■ Stored rows
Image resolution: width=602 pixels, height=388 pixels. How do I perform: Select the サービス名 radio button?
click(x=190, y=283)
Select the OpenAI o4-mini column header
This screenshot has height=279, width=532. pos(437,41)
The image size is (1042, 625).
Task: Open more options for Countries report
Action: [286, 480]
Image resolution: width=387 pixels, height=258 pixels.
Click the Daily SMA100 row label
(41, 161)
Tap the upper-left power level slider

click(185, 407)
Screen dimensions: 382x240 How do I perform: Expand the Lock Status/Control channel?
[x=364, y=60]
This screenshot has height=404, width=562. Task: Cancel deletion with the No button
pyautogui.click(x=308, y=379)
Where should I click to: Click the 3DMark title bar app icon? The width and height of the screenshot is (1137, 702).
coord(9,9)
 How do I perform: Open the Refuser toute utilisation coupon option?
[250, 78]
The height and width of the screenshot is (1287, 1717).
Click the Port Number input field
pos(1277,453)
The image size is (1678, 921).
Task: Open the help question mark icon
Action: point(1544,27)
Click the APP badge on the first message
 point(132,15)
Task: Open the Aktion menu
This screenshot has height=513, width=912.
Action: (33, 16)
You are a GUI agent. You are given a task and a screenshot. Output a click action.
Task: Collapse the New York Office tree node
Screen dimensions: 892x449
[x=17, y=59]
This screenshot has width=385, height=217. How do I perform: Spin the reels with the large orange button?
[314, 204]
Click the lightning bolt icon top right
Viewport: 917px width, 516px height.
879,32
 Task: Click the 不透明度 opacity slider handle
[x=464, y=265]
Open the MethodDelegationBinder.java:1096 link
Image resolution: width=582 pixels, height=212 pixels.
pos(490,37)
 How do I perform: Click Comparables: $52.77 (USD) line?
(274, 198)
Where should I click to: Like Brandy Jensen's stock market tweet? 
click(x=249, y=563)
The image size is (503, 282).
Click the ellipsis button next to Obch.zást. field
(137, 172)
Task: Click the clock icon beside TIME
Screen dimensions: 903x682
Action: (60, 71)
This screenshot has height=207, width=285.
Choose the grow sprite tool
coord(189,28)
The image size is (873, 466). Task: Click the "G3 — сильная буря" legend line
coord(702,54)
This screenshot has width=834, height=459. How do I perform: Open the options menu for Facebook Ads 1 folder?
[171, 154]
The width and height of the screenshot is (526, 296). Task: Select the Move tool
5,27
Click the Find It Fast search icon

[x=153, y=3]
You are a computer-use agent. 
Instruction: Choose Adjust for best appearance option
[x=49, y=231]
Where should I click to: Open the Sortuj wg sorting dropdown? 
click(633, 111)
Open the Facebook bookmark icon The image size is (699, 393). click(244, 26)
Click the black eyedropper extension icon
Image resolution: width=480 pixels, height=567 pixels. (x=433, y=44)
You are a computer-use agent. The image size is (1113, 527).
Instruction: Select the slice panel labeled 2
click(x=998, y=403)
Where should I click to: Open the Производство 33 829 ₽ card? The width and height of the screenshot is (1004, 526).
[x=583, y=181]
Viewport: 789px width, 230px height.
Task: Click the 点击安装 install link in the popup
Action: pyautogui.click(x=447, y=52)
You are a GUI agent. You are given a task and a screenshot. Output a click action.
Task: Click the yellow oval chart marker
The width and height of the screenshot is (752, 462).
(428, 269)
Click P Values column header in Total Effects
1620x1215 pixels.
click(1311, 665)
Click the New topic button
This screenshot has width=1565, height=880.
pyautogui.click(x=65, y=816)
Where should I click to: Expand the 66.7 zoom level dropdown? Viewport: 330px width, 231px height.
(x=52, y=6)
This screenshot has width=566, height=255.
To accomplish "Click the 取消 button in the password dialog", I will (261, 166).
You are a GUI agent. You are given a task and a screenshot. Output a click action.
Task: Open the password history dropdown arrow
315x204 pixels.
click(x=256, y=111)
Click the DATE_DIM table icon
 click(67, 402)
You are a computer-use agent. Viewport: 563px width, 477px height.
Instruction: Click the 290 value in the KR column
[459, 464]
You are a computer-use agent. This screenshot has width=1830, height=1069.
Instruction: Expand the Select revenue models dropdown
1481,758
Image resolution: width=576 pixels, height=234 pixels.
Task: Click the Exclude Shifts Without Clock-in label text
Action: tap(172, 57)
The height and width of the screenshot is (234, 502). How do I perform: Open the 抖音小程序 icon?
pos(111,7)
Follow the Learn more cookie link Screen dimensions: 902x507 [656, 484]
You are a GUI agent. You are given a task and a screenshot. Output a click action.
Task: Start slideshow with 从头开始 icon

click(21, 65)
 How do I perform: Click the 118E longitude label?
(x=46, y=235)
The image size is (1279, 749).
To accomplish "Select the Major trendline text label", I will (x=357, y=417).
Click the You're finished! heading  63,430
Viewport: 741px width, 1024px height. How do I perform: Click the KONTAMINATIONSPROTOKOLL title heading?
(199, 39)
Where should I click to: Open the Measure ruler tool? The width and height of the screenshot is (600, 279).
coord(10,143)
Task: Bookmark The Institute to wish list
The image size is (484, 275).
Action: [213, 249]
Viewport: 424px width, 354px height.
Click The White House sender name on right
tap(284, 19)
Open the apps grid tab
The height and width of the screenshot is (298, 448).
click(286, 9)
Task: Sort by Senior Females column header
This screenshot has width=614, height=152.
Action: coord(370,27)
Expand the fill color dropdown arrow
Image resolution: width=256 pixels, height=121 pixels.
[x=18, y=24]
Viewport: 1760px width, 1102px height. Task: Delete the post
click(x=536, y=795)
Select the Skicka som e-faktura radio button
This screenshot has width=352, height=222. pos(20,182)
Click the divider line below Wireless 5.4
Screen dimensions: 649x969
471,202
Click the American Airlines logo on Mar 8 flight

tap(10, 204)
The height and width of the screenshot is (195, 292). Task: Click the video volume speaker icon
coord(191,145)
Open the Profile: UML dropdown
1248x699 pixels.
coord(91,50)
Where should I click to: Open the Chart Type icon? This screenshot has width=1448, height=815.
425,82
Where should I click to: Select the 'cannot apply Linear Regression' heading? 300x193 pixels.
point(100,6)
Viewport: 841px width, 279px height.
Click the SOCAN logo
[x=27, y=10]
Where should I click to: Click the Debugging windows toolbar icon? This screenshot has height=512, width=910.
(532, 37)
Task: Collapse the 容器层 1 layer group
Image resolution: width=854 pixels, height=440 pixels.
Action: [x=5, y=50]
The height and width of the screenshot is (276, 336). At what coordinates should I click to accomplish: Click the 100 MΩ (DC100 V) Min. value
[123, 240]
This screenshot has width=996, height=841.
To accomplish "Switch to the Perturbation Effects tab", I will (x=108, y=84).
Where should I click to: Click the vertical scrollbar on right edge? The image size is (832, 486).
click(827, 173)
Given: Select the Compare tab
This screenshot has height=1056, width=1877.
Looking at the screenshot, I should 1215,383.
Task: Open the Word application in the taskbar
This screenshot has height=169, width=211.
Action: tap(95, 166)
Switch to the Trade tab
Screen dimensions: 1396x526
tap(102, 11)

■ Aim of the task
Please turn the lines of the listing above, starting with the line that contains "This screenshot has width=834, height=459." and running through the line that contains "click(633, 111)", into a JSON list of strings with one string per line and any blank lines omitted.

■ Right answer
[
  "This screenshot has width=834, height=459. How do I perform: Open the options menu for Facebook Ads 1 folder?",
  "[171, 154]",
  "The width and height of the screenshot is (526, 296). Task: Select the Move tool",
  "5,27",
  "Click the Find It Fast search icon",
  "[x=153, y=3]",
  "You are a computer-use agent. ",
  "Instruction: Choose Adjust for best appearance option",
  "[x=49, y=231]",
  "Where should I click to: Open the Sortuj wg sorting dropdown? ",
  "click(633, 111)"
]